ではゲームで例えてみましょう。ある魔法を使うとポイントを10消費するとします。僕の場合は、その魔法を使っても10~13消費して同程度の魔法が出るのです。しかも13使っても10とたいして効果は変わらないという。とても無駄が多いと思いませんか? 30ぐらい魔力を消費するとさすがに威力は上がりますが、消耗が激しくなるので問題になるのです。どうせなら最少の10をずっと出し続けたい。
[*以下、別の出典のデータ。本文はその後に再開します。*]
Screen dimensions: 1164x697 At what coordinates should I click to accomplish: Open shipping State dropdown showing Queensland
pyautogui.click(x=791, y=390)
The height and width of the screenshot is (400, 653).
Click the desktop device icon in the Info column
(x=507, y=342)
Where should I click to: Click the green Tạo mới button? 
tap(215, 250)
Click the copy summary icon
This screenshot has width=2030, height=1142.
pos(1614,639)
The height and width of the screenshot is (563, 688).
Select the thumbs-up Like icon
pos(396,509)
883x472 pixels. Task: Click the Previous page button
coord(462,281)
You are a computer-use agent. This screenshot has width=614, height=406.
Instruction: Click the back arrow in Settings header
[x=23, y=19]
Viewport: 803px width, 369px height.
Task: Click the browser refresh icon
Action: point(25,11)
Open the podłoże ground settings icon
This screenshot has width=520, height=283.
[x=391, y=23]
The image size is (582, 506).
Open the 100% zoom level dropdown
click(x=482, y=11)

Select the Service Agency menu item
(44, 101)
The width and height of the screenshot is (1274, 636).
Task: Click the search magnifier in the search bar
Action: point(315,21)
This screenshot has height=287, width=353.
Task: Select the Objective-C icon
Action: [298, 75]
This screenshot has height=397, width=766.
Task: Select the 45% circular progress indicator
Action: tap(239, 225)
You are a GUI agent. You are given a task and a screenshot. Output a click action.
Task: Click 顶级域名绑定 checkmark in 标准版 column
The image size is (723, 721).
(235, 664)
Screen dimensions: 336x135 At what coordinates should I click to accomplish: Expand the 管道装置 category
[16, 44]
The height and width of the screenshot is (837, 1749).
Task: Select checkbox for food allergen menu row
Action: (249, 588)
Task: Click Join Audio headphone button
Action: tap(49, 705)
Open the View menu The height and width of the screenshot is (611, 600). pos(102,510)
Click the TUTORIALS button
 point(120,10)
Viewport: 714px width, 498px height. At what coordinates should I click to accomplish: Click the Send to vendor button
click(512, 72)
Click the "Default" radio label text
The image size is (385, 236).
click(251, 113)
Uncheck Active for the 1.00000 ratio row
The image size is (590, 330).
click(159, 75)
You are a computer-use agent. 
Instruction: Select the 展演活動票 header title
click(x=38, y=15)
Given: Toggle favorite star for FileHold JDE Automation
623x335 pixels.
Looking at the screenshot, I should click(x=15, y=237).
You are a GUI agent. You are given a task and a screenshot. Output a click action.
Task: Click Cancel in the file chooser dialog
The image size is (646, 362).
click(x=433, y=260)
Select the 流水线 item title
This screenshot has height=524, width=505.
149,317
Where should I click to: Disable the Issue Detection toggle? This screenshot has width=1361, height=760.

今そういう訓練をしています。
魔法を使うのに必要最低限の魔力を身体から生み出す、つまり魔力の消費を最小に抑えるための訓練というわけですね。これが上手になれば無駄がなくなり、効率よく魔法を使えるでしょう。使える回数も大幅にアップしちゃいますし。
「ん~、難しい。たまにしか成功しないなあ。じゃあ今度は別のことをやってみよう」
今度は魔力をしっぽだけに集中させます。これは全身の魔力の流れを制御する訓練しているのです。こうすることによって魔力操作を鍛え、集めた魔力を無駄なく魔法に変換します。使わなかった余った魔力は、身体の中に戻らずに消えちゃいますからね。ここも無駄をカットしたいわけです。
「……結構いい感じかも?」
初めて魔法を使った時と比べると、多少はましになってきたのではないでしょうか? でもまだまだ足りない気がします。
大人の冒険者となると、魔法の使い方も一流の人が多いはずです。タクシーのようにすごい人がいっぱい集まる世界、それがギルドでしょう。冒険者のランクによる強さはよく分からないけど、町が破壊されても皆ピンピンしていました。きっとこの町には強い人ばっかりいるんだろうねえ。
「はぁ~、疲れた。でももっと強くならないと……」
僕はまだ魔法を使って半年ぐらいの子猫ですからね。しっぽや爪を伸ばしたり、結界を作ったり、変身を使えたり、近くの猫を強化させたりぐらいしか出来ません。あとはブレスやレーザーや空間を破壊するぐらいしか使えないからねえ……。これでは自己防衛も難しいはず。シロ先生も同行させるならもっと強くなるべきです。
まあ僕は天才ではないので、こうやって何度も同じことを繰り返して身体で覚えるしかありません。ギルドに行くと決めたあの日から、毎日夜中に起きて頑張ってます。もはや夜の日課です。
「よし、頑張るぞー!」
こうして秘密の訓練は続くのであった。メンテ1歳7か月。体が小さいのは、夜中にこうやってエネルギーを使いまくっているからかもしれない。